Historically under church law, only bishops and certain priests had the power to absolve the sin of abortion. But Francis is extending that ability to every priest worldwide.
“Let’s use a business analogy: If you wanted to open a checking account, maybe you had to go to the bank’s main office,” Bretzke says. “Now, [Francis] is saying you can go to any ATM or any store — any place where there is a representative of the business. That’s really what he’s doing — he’s given this power not just to the branch office or the main office, but to every priest, wherever that priest is.”
Pope Francis has the ability to permanently delegate this power to all Catholic priests, though it’s still unclear if he will do so. And many Catholics in the United States are split on the issue.
According to a 2013 Pew Research Center poll, 53 percent of white American Catholics say abortion should be legal in all or most cases, while 41 percent say it should be illegal in all or most cases. Among Hispanic Catholics in the United States, 43 percent say it should be legal in all or most cases, while 52 percent say it should be illegal in all or most cases.
Since he assumed his role in March 2013, Pope Francis has consistently shaken things up in the Catholic Church. He has criticized the “tyranny” of unfettered capitalism; he has tackled climate change and called on Catholics to be stewards of the Earth; he has sought to address clergy sexual abuse, and he’s touched on issues of divorce and homosexuality.
In the United States, Pope Francis’s more liberal stances on all of the aforementioned issues have caused a stir among conservative Republicans.

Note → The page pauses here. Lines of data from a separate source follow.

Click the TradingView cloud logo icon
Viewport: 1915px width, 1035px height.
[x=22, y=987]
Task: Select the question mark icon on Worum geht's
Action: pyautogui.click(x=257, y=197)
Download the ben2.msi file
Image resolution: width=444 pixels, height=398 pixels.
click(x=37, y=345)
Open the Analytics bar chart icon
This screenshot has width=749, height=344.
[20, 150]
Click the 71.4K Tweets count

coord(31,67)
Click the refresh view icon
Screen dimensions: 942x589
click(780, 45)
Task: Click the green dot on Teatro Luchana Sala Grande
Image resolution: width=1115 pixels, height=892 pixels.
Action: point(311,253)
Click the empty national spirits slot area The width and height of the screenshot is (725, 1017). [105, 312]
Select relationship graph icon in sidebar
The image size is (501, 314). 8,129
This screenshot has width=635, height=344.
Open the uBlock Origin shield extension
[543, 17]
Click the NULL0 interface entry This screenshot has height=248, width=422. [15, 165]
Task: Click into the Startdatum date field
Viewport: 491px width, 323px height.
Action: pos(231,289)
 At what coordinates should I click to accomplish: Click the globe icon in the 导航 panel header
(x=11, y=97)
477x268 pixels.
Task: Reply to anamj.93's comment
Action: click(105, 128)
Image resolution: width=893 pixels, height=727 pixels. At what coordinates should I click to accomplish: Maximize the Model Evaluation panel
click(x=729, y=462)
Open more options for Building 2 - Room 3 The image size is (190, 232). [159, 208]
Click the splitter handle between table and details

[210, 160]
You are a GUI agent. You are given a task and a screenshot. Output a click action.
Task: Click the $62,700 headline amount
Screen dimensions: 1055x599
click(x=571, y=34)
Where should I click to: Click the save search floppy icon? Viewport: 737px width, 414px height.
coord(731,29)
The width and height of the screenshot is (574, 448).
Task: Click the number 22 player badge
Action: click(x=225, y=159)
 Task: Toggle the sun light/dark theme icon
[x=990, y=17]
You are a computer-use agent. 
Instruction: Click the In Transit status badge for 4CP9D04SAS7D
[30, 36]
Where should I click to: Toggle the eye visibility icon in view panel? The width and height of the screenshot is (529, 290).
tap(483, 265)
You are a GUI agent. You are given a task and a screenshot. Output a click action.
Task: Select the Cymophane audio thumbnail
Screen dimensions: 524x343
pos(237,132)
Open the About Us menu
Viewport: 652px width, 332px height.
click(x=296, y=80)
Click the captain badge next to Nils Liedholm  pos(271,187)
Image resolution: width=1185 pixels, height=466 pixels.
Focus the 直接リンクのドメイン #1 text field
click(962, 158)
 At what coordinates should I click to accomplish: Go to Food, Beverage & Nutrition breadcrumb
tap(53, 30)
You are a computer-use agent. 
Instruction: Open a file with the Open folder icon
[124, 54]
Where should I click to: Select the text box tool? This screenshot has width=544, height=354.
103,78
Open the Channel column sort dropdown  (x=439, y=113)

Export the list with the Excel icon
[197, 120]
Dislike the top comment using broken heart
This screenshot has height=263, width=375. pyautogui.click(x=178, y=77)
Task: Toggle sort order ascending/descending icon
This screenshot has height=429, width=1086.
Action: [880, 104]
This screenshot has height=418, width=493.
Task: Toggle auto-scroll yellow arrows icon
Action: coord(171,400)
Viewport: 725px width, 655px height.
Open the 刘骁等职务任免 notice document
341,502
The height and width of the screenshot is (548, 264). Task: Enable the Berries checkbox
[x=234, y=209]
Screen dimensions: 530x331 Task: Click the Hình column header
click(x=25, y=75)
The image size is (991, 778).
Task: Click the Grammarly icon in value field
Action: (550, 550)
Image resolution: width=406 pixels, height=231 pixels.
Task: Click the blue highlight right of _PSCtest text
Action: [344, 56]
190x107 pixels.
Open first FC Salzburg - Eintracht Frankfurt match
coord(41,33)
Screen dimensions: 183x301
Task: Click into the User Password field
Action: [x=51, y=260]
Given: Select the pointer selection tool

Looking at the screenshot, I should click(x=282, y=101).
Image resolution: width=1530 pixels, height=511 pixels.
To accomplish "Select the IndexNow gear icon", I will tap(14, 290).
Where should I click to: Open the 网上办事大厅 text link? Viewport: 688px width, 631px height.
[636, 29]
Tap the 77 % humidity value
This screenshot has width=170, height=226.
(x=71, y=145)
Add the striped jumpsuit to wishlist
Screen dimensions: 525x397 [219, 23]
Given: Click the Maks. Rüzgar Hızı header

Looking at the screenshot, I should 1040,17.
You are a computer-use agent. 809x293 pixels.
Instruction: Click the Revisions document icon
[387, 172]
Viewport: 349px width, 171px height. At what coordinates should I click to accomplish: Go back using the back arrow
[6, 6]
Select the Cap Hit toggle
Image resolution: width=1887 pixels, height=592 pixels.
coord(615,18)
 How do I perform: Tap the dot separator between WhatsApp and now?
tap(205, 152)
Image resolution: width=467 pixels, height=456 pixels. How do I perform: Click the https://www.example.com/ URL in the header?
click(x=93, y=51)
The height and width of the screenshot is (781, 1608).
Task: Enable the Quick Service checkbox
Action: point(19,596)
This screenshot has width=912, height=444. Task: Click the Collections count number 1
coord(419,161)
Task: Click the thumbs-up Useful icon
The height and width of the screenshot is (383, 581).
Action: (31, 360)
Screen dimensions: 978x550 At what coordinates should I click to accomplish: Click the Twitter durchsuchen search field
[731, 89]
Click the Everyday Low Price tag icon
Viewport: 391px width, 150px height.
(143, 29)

And though this new announcement may complicate his trip to Congress later this September, Bretzke says that Catholic lawmakers must stand with the pope.
“If they’re good Catholics, they have to follow pope and the Gospel of Jesus Christ on forgiveness of sins,” he says. “This pope is putting the accent on forgiveness and mercy. Certain bishops and priests, regrettably, have put the accent in the past on punishment and excommunication. I think the pope is trying to say that we need a different approach.”